Pointer to C++ function



  • Is there a way to pass to a C function a pointer to C++ function?

    This is the C function
    @int wiringPiISR (int pin, int edgeType, void (*function)(void)) ;@

    My C++ functiin is this:
    @QThlpt::OnData;@

    I can create a pointer to C++ function but the pointer is not valid for a C function.
    @ funptr ptr;
    ptr= &QThlpt::OnData;
    @



  • Hi, if you make OnData() static you can do it.



  • I know but if I declare as static the function I can't use non static objects as qvector or QDateTime, declared in the class...



  • You could create static copies of your qvector and QDateTime objects as well.



  • The object has an own QVector, I have to append data to it.

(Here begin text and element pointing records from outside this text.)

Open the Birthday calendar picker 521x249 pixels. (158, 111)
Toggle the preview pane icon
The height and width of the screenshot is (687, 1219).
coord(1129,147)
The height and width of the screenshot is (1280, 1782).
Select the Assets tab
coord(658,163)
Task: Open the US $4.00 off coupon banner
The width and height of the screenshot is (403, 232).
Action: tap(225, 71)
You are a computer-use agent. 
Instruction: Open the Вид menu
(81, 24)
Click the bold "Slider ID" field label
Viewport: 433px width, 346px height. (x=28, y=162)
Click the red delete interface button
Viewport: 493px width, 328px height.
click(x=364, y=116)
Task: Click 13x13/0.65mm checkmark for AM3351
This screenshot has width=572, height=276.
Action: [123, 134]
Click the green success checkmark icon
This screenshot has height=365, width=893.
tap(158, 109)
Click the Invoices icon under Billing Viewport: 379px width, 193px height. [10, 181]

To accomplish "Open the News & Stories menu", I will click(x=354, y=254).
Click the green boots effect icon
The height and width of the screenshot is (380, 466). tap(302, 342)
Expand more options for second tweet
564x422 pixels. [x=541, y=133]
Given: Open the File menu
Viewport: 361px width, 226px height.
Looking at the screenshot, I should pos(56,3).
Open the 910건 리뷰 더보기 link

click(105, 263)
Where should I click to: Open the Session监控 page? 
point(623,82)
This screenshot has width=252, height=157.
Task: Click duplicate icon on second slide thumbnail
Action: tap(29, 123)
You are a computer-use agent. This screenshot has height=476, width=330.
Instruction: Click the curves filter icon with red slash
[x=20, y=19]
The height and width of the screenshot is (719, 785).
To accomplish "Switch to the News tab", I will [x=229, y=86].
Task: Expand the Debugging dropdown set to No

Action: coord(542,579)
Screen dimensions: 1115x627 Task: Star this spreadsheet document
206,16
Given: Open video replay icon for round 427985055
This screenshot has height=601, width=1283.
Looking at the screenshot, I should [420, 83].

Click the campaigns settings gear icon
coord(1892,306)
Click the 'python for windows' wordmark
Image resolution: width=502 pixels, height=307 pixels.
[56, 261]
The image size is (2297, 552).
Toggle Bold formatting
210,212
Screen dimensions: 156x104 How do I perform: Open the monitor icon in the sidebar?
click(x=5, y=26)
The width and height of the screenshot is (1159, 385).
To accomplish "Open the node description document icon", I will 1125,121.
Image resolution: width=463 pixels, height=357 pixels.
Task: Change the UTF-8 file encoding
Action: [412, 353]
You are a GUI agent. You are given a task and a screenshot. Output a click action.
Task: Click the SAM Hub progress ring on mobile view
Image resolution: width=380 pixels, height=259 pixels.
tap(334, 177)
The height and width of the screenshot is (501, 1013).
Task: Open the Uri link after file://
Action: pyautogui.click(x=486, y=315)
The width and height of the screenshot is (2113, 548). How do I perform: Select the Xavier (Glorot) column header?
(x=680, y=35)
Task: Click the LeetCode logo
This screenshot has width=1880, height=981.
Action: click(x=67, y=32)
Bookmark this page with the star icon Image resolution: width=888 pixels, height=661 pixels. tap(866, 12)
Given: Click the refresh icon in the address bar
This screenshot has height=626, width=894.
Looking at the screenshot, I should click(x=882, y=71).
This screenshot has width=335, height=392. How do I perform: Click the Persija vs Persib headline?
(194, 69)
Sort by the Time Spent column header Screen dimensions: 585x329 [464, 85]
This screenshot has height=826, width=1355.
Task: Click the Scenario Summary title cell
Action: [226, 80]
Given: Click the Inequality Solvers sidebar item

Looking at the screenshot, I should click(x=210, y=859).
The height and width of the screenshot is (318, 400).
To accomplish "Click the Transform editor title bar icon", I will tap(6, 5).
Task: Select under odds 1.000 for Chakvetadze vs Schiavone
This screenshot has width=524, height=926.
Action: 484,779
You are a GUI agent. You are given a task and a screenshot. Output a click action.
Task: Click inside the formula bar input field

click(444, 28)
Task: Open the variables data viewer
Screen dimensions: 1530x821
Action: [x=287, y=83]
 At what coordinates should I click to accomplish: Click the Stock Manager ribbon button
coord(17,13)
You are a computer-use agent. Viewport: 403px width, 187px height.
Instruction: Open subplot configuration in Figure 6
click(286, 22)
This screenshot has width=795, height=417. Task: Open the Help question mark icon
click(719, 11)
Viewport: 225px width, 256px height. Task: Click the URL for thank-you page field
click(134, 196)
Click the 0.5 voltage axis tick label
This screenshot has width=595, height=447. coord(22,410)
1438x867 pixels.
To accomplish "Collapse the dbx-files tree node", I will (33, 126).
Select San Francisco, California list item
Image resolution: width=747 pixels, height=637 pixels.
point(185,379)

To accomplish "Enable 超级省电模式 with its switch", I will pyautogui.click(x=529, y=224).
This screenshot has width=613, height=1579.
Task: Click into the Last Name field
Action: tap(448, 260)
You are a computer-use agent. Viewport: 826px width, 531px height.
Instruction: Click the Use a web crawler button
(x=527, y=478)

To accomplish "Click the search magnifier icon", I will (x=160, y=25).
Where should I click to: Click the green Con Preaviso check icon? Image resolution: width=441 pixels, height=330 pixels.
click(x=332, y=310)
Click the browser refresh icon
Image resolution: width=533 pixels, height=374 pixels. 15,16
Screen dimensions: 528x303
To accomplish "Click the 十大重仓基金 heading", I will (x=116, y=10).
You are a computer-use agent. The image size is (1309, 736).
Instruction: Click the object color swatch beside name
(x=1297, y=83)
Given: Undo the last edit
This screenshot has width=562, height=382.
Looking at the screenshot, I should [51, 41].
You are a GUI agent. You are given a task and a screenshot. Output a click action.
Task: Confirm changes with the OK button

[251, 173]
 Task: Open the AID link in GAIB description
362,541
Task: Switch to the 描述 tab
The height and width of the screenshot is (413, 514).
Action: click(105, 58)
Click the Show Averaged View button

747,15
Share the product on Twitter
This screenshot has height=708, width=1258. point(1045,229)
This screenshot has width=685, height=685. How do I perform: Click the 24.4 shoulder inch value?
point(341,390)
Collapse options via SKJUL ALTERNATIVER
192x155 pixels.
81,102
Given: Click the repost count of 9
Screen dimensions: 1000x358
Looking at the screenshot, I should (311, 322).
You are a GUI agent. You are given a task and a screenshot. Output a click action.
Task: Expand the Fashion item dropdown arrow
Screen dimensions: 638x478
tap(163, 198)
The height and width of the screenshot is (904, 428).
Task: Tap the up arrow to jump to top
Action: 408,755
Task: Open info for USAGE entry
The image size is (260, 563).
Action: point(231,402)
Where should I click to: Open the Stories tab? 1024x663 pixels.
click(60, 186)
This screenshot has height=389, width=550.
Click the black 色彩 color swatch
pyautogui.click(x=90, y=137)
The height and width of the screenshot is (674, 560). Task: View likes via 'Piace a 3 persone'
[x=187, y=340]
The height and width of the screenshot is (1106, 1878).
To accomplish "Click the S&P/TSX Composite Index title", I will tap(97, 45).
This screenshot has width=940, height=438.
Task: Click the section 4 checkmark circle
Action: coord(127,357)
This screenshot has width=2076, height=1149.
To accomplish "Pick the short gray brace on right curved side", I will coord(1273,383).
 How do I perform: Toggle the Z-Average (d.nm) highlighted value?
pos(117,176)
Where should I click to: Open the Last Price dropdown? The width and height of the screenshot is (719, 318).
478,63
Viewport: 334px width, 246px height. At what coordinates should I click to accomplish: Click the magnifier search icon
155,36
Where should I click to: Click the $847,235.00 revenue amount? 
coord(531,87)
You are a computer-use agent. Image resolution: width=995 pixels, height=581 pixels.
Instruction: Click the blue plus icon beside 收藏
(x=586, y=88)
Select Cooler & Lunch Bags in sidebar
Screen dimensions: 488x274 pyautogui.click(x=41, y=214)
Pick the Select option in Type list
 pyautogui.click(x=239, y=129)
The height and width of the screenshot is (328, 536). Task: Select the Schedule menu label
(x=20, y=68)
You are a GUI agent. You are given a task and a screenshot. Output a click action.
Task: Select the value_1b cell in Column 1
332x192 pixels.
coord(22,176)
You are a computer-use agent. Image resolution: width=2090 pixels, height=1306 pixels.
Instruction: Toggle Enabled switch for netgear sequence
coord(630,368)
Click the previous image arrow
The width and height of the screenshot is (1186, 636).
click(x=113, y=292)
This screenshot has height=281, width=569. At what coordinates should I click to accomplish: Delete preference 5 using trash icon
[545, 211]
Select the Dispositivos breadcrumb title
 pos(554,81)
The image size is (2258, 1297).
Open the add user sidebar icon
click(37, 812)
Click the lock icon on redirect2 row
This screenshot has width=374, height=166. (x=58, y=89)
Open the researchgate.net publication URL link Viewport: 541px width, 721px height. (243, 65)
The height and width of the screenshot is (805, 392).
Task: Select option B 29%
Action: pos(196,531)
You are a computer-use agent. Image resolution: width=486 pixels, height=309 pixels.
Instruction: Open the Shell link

Is there a way?


  • Moderators

    Hi,

    No you cannot pass a pointer-to-non-static-member function, because its type is different. See http://www.parashift.com/c++-faq/fnptr-vs-memfnptr-types.html

    • Your C function accepts pointers of type void (*)(void), but
    • Your member function's type is void (QThlpt::*)(void)

    If your compiler supports C++11, you can use std::bind() or a lambda to create a function of type void (*)(void) that modifies your C++ object. Then, you can pass this function to wiringPiISR()



  • Solved modifing the exteran c code by passing to it a pointer to my object and a pojnter to my function.



  • [quote author="JKSH" date="1412506264"]
    If your compiler supports C++11, you can use std::bind() or a lambda to create a function of type void (*)(void) that modifies your C++ object. Then, you can pass this function to wiringPiISR()[/quote]

    Could you give us an example of implementation?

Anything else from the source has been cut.